Alliance signs letter opposing Safe Act

Faith groups including the Alliance of Baptists say proposed legislation to improve border security would criminalize the work of churches ministering in good faith to people in need.

By Bob Allen

The Alliance of Baptists joined other faith organizations and leaders in an Aug. 21 letter opposing a law pending in Congress to crack down on crimes committed by aliens living in the United States illegally.

Introduced in the House of Representatives June 6 by Border Security Subcommittee Chairman Trey Gowdy (R-S.C.), the Strengthen and Fortify Enforcement Act aims to increase cooperation between local police and the U.S. Immigration and Customs Enforcement and close loopholes in federal law that proponents believe allow criminal aliens to enter and stay.

trey gowdy“Government’s first duty is public safety, but under this Administration, we have seen our immigration laws go unenforced, gaps in our national security persist, and criminal aliens released onto our streets,” Gowdy said. “This current state of affairs cannot continue, and Congress must establish accountability measures so the immigration laws we pass will in fact be enforced.”

Supporters of H.R. 2278 — also known as the SAFE Act — say it would make it easier for immigration officials to do their job and harder for foreign nationals who pose a national security risk to enter and remain in the United States. Opponents say it would turn millions of undocumented immigrants into criminals overnight and state and local law enforcement officers around the county into immigration agents.

Faith leaders signing the Aug. 21 open letter to House Speaker John Boehner (R-Ohio) objected specifically to provisions in the SAFE Act that would criminalize religious leaders and houses of worship that provide humanitarian assistance to all persons regardless of immigration status. They said those provisions “run directly counter to our beliefs in generosity, hospitality and welcome.”

## PROBLEM REQUIREMENTS
Reproduce the part of the article on the Safe Act letter that begins at the words "By Bob Allen" and stops after "enter and stay.". The items that come next are drawn from a separate source, unrelated to the article.

## THE DATA
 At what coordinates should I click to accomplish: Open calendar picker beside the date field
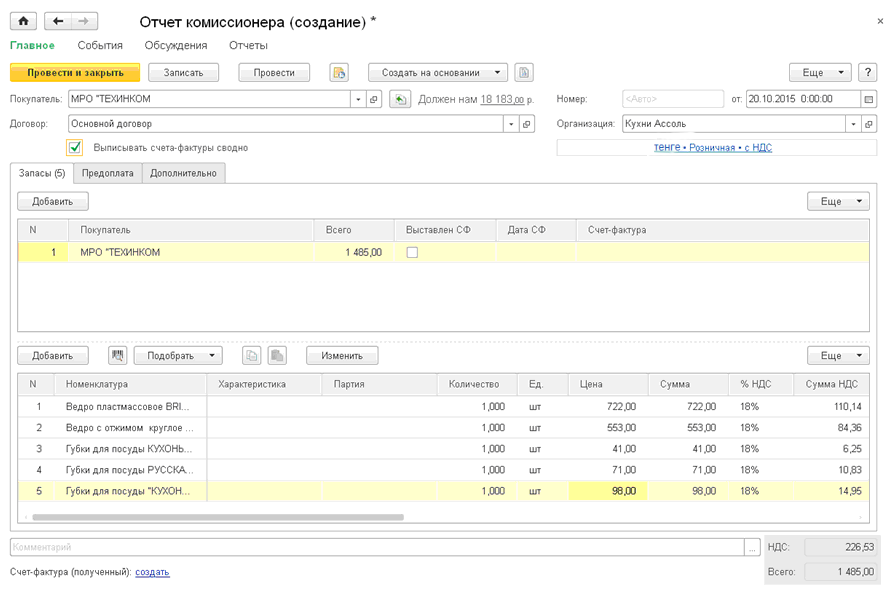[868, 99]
* * *
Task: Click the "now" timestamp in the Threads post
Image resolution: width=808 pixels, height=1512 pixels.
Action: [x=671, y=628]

## ANSWER TO THIS PROBLEM
By Bob Allen

The Alliance of Baptists joined other faith organizations and leaders in an Aug. 21 letter opposing a law pending in Congress to crack down on crimes committed by aliens living in the United States illegally.

Introduced in the House of Representatives June 6 by Border Security Subcommittee Chairman Trey Gowdy (R-S.C.), the Strengthen and Fortify Enforcement Act aims to increase cooperation between local police and the U.S. Immigration and Customs Enforcement and close loopholes in federal law that proponents believe allow criminal aliens to enter and stay.